Assunzioni a scuola, scoperta maxi truffa in provincia di Salerno
È stato, inoltre,
notificato ai 9 indagati avviso della conclusione delle indagini preliminari per i reati associazione per delinquere, falso, abuso d'ufficio ed indebita compensazione di crediti inesistenti. L'attività investigativa ha avuto origine dalla relazione ispettiva redatta dagli Ispettori della
Sede I.N.P.S. di Nocera Inferiore, dalle cui verifiche era emersa una evidente sproporzione tra le reali esigenze delle scuole paritarie ispezionate, rispetto alla forza lavoro che risultava assunta a seguito dell'emanazione del bando per l'aggiornamento della graduatoria di Terza Fascia del MIUR pubblicato in data 30/08/2017.
Le indagini
Dalla documentazione acquisita dalla P.G. è emerso che tra il gennaio 2012 ed il 30/10/2017 il consulente del lavoro A.O., con la complicità dei legali rappresentanti delle scuole paritarie, aveva instaurato fittizi rapporti di lavoro per 1503 soggetti.

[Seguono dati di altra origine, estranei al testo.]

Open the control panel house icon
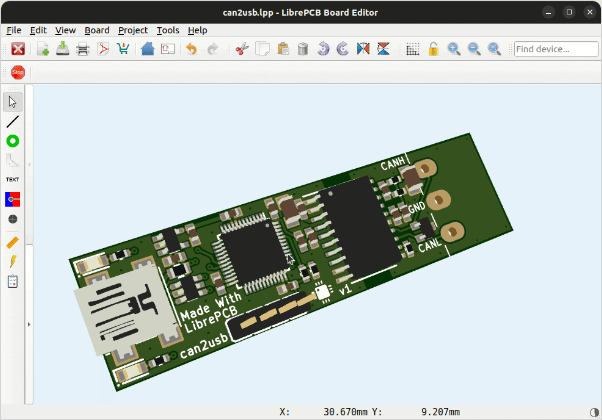 147,49
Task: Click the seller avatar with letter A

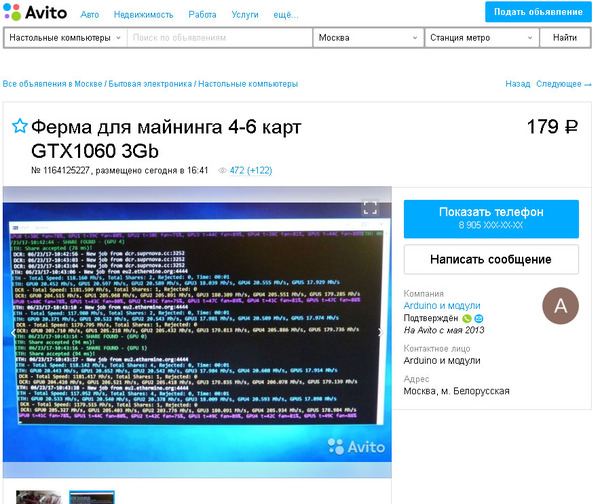Action: pos(559,306)
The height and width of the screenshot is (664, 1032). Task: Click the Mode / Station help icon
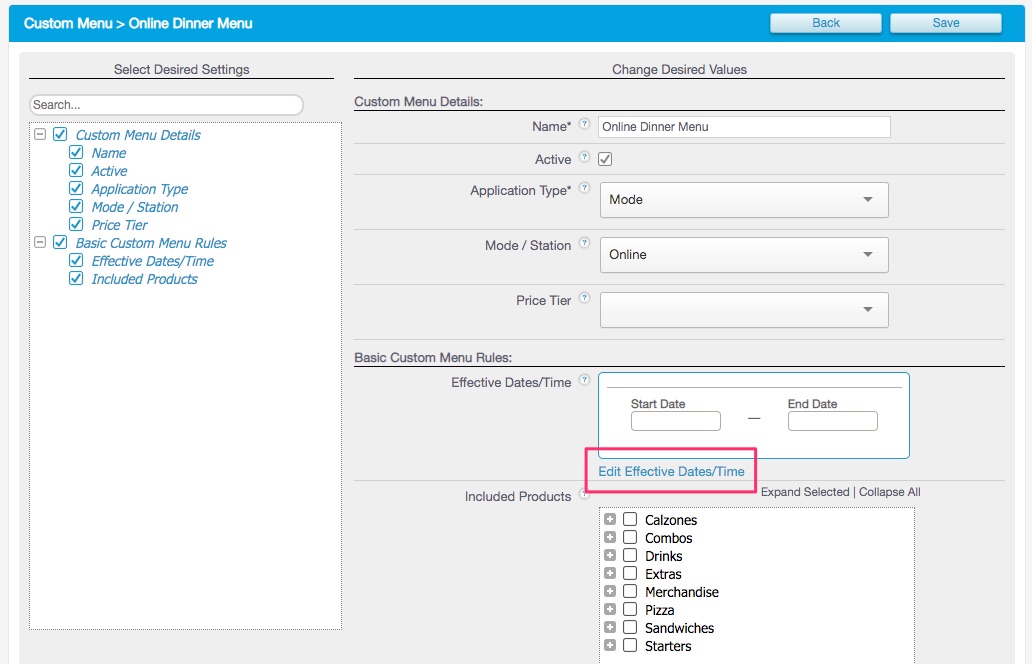click(586, 243)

I soggetti assunti avevano poi dichiarato falsamente nella loro domanda di inserimento per l'aggiornamento della graduatoria di
Terza Fascia del MIUR di aver prestato servizio presso le predette scuole paritarie, titolo che, valutato ai fini del punteggio, risultava determinante per l'assunzione presso le
scuole pubbliche. Tale meccanismo fraudolento faceva quindi lievitare la loro posizione in graduatoria, penalizzando in questo modo altri lavoratori che si vedevano scavalcare dai predetti.
Le sanzioni
Gli
indagati rischiano una sanzione per illecito amministrativo, con la perdita del punteggio riconosciuto in passato. Sono alcuni dei numeri della maxi inchiesta, ora conclusa, condotta dalla Procura di Nocera Inferiore, sostituto Angelo Rubano, e dalla sezione di p.g. guidata dal luogotenente Agostino Zenna.